Greenhouse gases, such as carbon dioxide, trap the sun’s heat within Earth’s atmosphere, warming it and keeping it at habitable temperatures. However, scientists have concluded that increases in carbon dioxide resulting from human activities have thrown Earth’s natural carbon cycle off balance, increasing global temperatures and changing the planet’s climate.
While scientists understand carbon dioxide emissions resulting from burning fossil fuels and can estimate their quantity quite accurately, their understanding of carbon dioxide from other human-produced and natural sources is relatively less quantified.
Atmospheric measurements collected at ground stations indicate less than half of the carbon dioxide humans emit into the atmosphere stays there. The rest is believed to be absorbed by the ocean and plants on land.
OCO-2 will help solve this critical scientific puzzle. Quantifying how the natural processes are helping remove carbon from the atmosphere will help scientists construct better models to predict how much carbon dioxide these sinks will be able to absorb in the future.
The mission’s innovative technologies will enable space-based measurements of atmospheric carbon dioxide with the sensitivity, resolution and coverage needed to characterize the sources of carbon dioxide emissions and the natural sinks that moderate their build up, at regional scales, everywhere on Earth.
The mission’s data will help scientists reduce uncertainties in forecasts of how much carbon dioxide is in the atmosphere and improve the accuracy of global climate change predictions.
In addition to measuring carbon dioxide, OCO-2 will monitor the “glow” of the chlorophyll contained within plants, a phenomenon known as solar-induced chlorophyll fluorescence, opening up potential new applications for studying vegetation on land.
NASA researchers, in collaboration with Japanese and other international colleagues, have discovered that data from Japan’s GOSAT (Greenhouse gases observing SATellite, also known as Ibuki in Japan), along with other satellites, including OCO-2, can help monitor this “signature” of photosynthesis on a global scale.
The observatory will fly in a 438-mile (705-kilometer) altitude, near-polar orbit in formation with the five other satellites that are part of the Afternoon, or “A-Train” Constellation.

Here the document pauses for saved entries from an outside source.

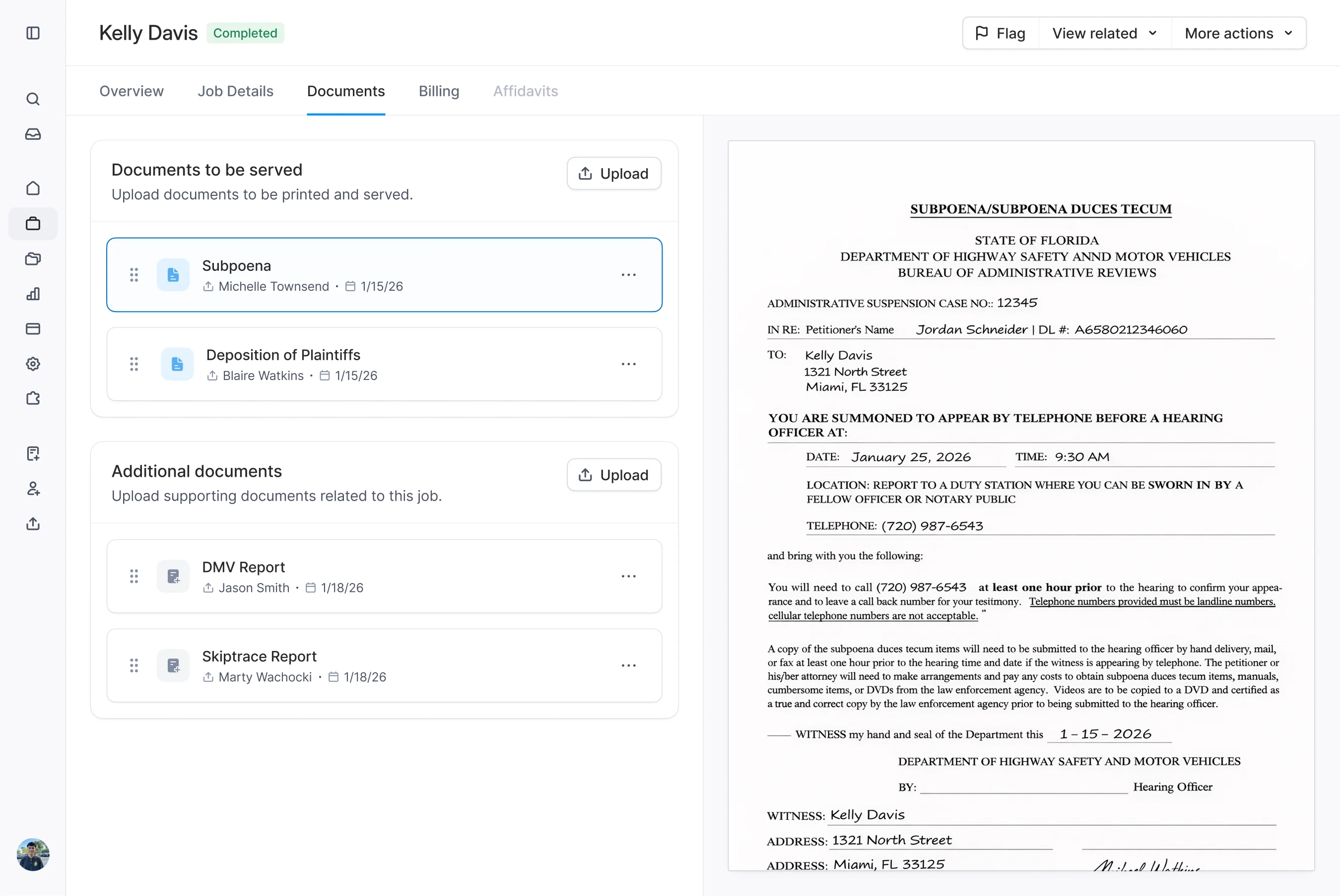Image resolution: width=1340 pixels, height=896 pixels.
Task: Open the Subpoena document options menu
Action: [628, 275]
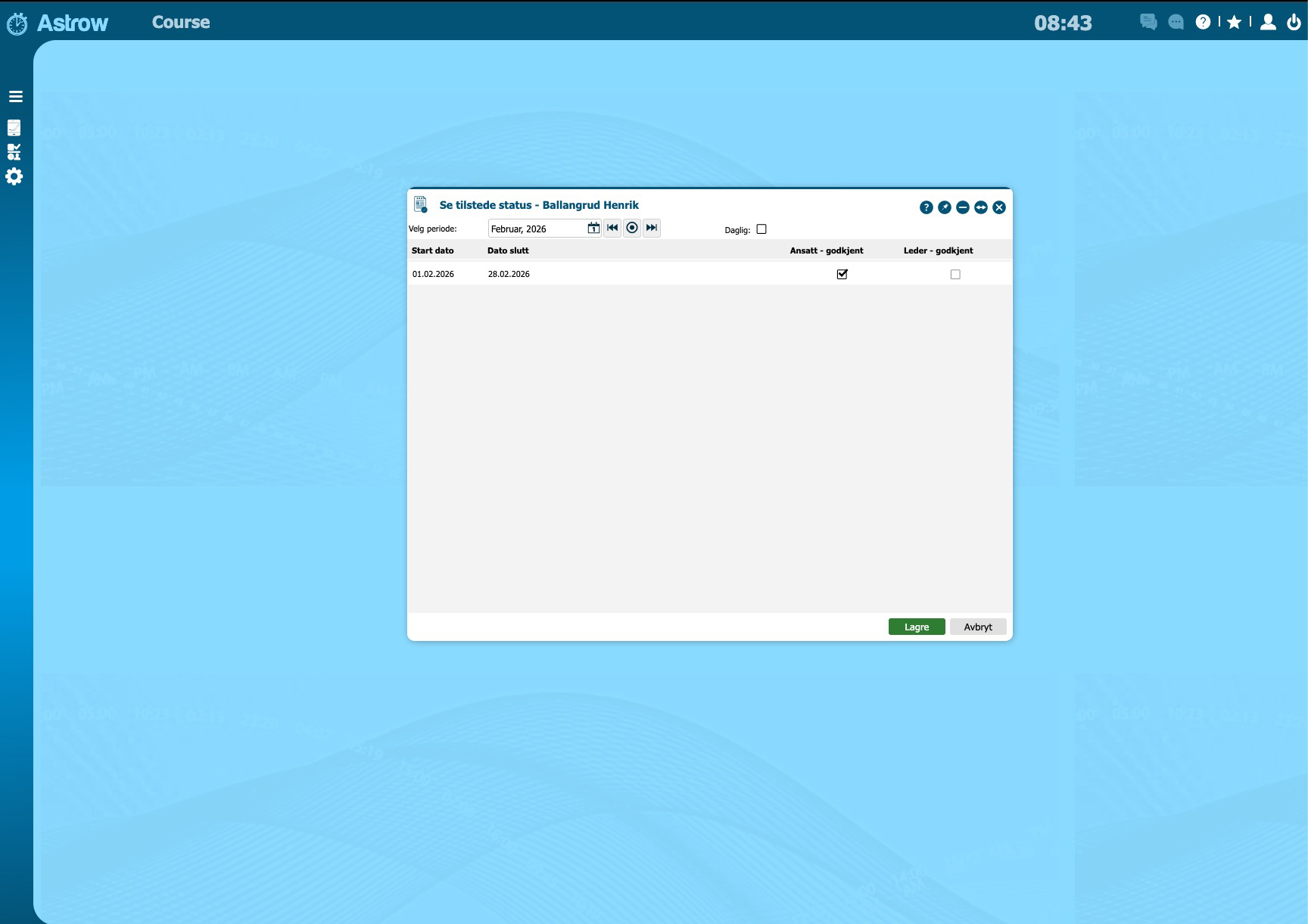The image size is (1308, 924).
Task: Jump to current period with the circle button
Action: pyautogui.click(x=631, y=228)
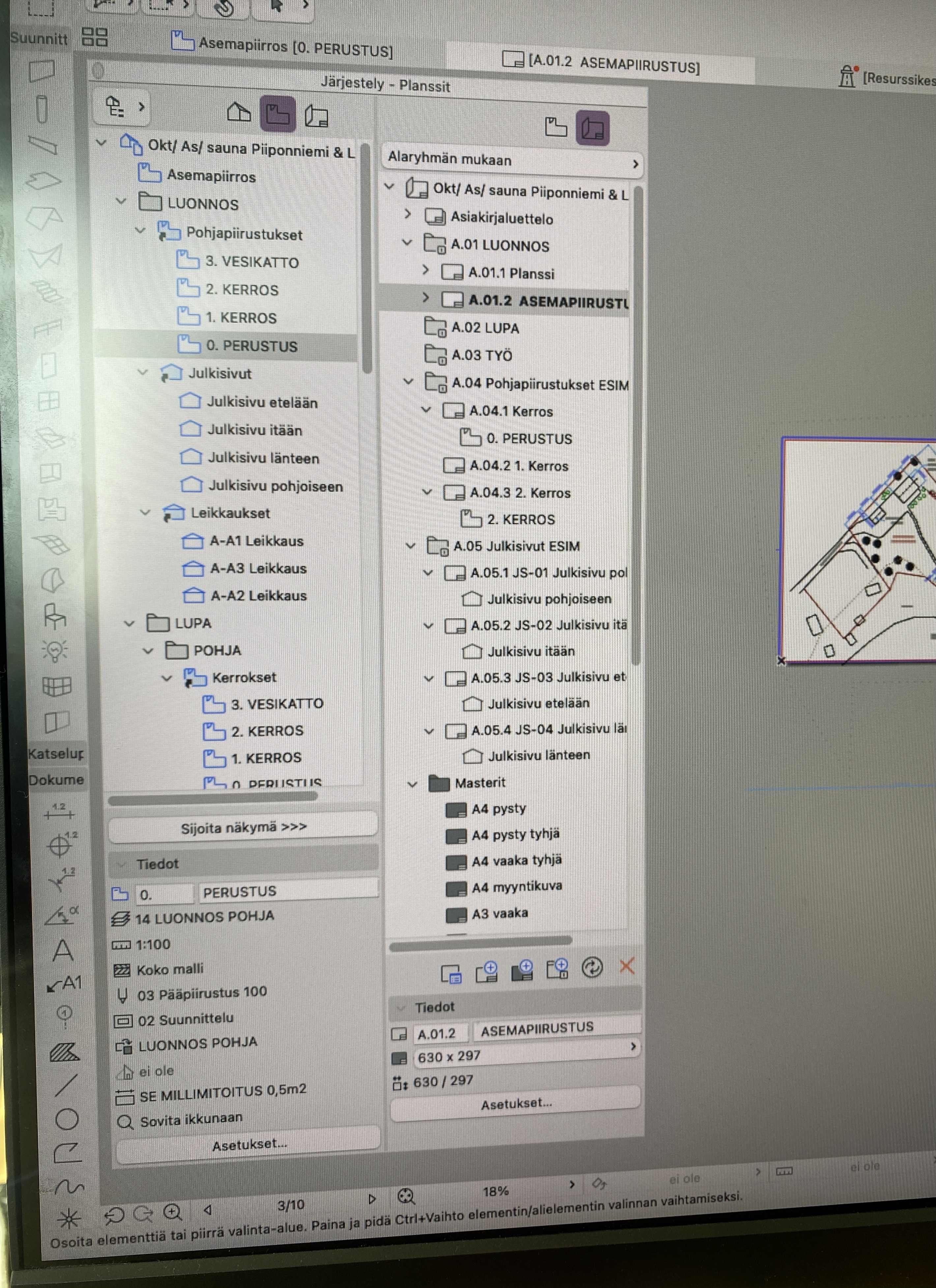
Task: Toggle right pane to Layout Book view
Action: pyautogui.click(x=592, y=129)
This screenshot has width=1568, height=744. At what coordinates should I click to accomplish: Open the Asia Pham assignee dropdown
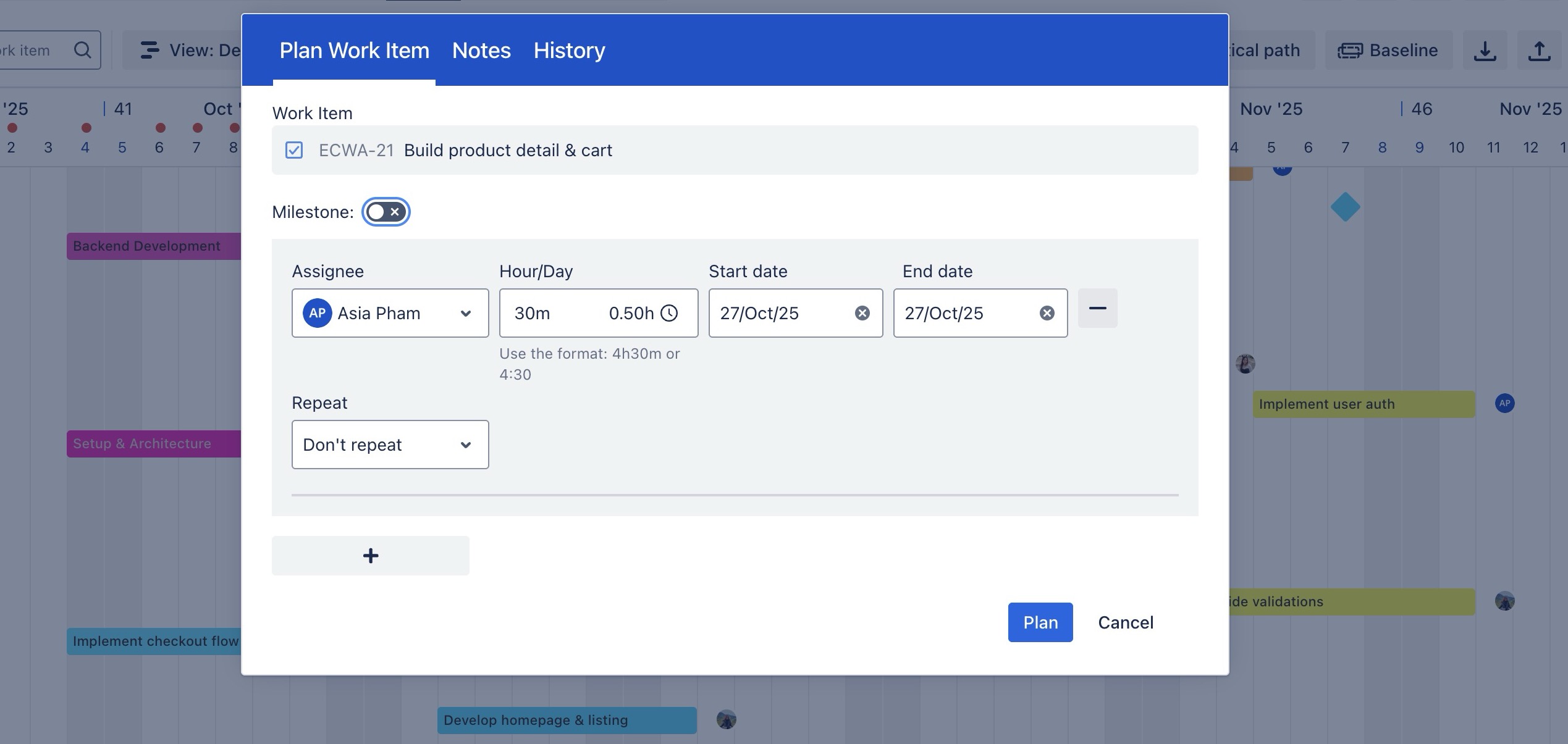[x=390, y=313]
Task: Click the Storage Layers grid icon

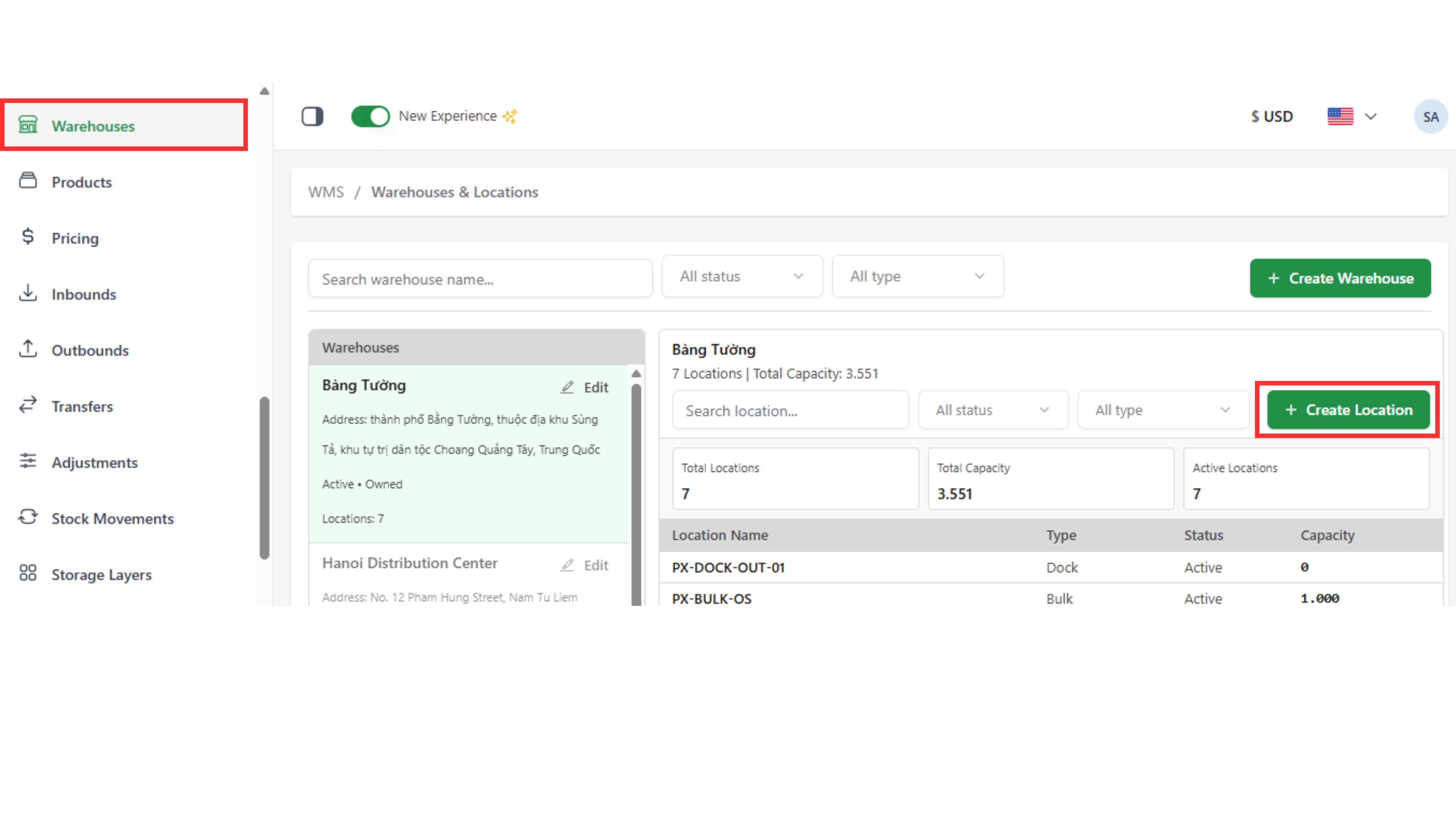Action: 28,573
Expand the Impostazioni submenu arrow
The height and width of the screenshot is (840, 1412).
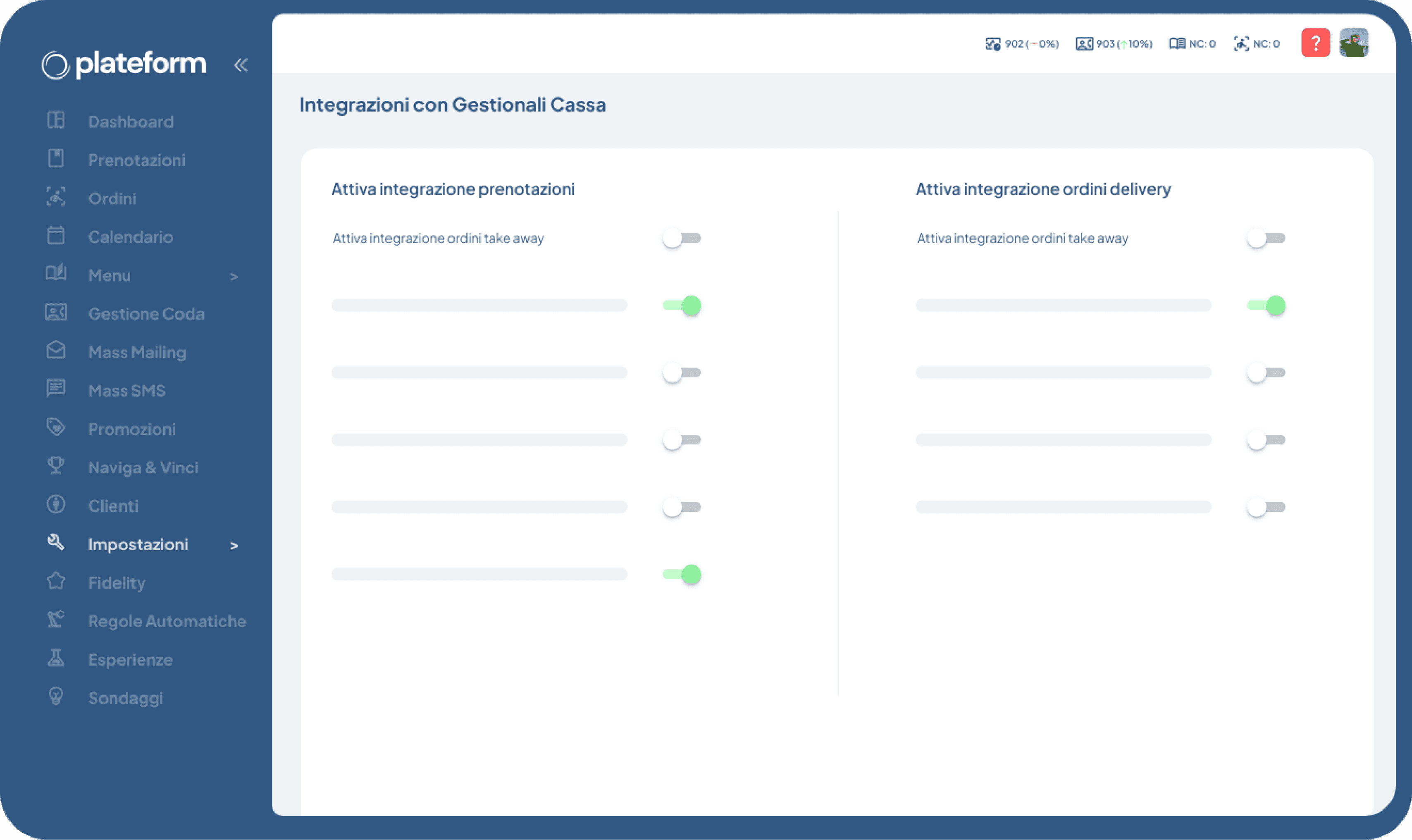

This international constellation of Earth-observing satellites circles Earth once every 98 minutes in a sun-synchronous orbit that crosses the equator near 1:30 p.m. local time and repeats the same ground track every 16 days.
OCO-2 will be inserted at the head of the A-Train. Once in this orbit, OCO-2 is designed to operate for at least two years. This coordinated flight formation will enable researchers to correlate OCO-2 data with data from other NASA and partner spacecraft.